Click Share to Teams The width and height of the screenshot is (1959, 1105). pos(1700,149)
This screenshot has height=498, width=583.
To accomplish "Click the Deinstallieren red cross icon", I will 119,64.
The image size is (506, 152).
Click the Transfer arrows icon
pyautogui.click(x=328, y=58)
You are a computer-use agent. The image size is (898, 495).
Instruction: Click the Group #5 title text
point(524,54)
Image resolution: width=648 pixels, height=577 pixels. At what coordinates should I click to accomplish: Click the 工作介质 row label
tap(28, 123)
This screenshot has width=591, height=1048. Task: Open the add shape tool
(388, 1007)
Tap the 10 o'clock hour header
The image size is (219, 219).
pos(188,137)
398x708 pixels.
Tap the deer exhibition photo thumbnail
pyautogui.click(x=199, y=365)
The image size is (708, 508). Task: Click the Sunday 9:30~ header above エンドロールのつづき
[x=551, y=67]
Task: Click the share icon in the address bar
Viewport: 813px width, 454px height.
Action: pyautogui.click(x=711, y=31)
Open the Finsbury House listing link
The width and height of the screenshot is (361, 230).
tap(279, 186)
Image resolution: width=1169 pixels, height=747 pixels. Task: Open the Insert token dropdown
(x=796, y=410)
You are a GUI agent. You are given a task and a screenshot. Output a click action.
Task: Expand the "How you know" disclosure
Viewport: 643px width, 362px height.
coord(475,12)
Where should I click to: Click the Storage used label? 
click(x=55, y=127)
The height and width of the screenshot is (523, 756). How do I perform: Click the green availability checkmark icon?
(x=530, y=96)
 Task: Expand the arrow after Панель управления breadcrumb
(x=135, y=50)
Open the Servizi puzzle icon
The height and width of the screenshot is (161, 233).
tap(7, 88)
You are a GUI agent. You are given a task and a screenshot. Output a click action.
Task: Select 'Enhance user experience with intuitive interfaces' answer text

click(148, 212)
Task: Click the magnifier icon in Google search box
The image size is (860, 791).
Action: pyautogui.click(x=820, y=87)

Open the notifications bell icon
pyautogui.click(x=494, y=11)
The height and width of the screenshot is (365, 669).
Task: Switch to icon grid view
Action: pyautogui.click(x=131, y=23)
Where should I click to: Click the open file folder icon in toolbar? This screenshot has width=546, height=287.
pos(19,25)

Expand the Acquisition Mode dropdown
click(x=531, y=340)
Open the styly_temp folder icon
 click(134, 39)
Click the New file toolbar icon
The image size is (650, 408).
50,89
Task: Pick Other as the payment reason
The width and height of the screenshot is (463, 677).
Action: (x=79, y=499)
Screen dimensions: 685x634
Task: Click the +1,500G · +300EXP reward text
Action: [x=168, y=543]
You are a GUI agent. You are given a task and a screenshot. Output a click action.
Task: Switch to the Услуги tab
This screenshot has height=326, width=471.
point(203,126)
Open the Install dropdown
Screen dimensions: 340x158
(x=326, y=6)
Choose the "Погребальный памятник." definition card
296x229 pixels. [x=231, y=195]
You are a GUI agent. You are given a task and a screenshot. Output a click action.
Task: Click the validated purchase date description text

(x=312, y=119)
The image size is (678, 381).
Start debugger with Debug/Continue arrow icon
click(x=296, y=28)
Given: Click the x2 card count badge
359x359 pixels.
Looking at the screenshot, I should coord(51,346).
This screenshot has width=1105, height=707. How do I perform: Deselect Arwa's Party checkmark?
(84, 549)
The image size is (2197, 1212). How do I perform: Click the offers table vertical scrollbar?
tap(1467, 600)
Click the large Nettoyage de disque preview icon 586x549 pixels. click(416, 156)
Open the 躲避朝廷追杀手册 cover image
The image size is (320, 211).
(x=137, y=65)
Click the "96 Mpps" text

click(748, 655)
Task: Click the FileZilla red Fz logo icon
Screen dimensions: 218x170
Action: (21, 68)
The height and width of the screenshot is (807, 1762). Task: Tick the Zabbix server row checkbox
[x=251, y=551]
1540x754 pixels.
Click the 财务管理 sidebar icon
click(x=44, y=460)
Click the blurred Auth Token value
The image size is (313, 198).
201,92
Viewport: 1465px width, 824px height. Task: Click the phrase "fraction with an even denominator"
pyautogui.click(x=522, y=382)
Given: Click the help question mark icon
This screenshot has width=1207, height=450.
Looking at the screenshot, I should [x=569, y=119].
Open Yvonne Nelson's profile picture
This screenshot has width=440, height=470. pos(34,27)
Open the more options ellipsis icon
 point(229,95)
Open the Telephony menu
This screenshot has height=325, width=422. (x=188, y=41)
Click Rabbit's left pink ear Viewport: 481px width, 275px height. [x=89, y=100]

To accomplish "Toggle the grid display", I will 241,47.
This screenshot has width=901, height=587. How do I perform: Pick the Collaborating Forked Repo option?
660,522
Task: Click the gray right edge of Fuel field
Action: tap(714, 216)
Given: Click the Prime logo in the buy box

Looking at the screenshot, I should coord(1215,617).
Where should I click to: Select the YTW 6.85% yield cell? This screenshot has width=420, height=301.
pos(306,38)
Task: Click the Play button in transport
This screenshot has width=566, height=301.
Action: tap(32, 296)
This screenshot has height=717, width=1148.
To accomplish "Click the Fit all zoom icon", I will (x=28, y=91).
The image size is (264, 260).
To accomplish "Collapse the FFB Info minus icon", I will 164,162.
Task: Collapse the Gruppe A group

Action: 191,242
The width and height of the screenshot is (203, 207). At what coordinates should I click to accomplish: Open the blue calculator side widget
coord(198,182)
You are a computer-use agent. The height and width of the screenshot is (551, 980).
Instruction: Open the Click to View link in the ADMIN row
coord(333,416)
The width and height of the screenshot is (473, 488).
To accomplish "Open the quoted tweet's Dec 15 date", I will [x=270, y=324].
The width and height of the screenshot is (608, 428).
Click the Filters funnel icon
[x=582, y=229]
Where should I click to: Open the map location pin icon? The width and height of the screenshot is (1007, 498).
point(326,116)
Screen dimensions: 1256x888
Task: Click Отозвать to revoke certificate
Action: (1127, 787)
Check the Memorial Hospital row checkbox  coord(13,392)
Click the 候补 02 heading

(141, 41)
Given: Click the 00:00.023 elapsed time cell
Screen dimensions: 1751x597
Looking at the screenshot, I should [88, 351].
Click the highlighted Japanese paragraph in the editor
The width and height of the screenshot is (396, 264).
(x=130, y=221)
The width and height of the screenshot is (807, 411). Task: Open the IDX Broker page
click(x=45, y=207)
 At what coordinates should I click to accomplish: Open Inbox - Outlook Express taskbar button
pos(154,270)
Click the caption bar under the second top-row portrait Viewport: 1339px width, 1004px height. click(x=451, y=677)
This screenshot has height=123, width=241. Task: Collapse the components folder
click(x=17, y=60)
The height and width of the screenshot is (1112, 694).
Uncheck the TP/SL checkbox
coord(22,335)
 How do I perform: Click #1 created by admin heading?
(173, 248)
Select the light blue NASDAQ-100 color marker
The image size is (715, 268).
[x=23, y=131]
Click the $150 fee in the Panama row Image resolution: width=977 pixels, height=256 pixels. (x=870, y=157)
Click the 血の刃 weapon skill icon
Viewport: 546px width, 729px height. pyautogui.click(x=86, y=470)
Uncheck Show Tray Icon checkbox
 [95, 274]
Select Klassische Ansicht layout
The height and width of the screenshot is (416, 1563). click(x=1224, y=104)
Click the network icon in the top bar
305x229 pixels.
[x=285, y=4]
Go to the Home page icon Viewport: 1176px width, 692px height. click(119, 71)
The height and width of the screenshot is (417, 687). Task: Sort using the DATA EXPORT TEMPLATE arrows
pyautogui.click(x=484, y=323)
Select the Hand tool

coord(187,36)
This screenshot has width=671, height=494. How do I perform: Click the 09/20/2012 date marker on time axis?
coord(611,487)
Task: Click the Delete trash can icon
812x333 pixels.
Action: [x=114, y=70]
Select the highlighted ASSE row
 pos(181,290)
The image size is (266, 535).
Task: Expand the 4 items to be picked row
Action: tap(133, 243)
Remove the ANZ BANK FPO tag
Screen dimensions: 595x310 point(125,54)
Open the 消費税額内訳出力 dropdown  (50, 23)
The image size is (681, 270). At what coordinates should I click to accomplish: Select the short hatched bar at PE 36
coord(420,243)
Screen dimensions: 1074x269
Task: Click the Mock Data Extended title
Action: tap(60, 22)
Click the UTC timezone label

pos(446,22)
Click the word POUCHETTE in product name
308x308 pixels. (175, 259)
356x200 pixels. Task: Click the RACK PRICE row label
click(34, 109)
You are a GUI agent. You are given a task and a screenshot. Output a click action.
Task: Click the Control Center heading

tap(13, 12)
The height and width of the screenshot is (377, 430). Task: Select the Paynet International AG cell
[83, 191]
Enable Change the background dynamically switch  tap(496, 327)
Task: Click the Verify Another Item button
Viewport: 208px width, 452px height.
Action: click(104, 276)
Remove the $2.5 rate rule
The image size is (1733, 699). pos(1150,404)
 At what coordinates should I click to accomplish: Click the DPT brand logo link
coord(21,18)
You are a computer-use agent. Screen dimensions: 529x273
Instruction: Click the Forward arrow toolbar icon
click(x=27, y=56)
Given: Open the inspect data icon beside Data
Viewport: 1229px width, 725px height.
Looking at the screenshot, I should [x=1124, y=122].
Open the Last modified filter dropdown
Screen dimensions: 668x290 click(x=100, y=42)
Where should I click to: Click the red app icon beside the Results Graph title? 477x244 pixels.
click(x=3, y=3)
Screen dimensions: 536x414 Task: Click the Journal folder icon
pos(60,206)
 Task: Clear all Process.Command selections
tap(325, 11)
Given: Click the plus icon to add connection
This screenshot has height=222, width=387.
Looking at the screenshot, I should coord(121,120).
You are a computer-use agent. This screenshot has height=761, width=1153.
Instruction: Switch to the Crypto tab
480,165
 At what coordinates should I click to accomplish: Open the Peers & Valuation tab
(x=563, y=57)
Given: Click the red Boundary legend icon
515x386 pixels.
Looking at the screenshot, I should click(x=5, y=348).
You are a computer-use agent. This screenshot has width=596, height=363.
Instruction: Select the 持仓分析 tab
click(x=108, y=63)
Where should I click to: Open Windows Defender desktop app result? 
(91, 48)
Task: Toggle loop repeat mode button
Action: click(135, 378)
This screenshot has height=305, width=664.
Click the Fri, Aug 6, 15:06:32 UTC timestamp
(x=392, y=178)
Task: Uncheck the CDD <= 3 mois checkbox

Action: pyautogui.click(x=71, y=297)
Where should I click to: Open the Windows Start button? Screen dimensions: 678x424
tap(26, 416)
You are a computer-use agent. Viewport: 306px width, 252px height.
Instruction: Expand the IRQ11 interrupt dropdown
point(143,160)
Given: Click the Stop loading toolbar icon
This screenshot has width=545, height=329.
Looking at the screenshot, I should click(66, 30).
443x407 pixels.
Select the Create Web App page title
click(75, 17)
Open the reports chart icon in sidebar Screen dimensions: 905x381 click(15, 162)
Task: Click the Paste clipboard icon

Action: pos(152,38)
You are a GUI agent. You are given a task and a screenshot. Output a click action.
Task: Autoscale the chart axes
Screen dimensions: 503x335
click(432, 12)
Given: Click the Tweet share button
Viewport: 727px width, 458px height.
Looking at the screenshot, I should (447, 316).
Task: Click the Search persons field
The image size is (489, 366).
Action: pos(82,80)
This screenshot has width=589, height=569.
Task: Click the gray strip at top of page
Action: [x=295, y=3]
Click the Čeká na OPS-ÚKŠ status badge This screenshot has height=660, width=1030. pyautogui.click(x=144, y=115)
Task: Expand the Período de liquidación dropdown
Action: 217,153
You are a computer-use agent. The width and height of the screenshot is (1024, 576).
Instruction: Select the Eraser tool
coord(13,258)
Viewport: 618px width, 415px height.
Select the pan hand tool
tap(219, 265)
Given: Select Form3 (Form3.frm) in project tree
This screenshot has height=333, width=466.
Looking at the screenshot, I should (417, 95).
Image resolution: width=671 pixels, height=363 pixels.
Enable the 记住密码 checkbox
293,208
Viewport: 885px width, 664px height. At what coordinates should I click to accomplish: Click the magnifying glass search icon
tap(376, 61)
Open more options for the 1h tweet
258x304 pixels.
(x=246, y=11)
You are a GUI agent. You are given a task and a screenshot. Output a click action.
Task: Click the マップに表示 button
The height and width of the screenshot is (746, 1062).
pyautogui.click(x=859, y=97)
+ + + + + + +
*Directions for this task*: Looking at the entries above, say how many lines contain the word "will". Only the number is wanted.

*Output below*: 5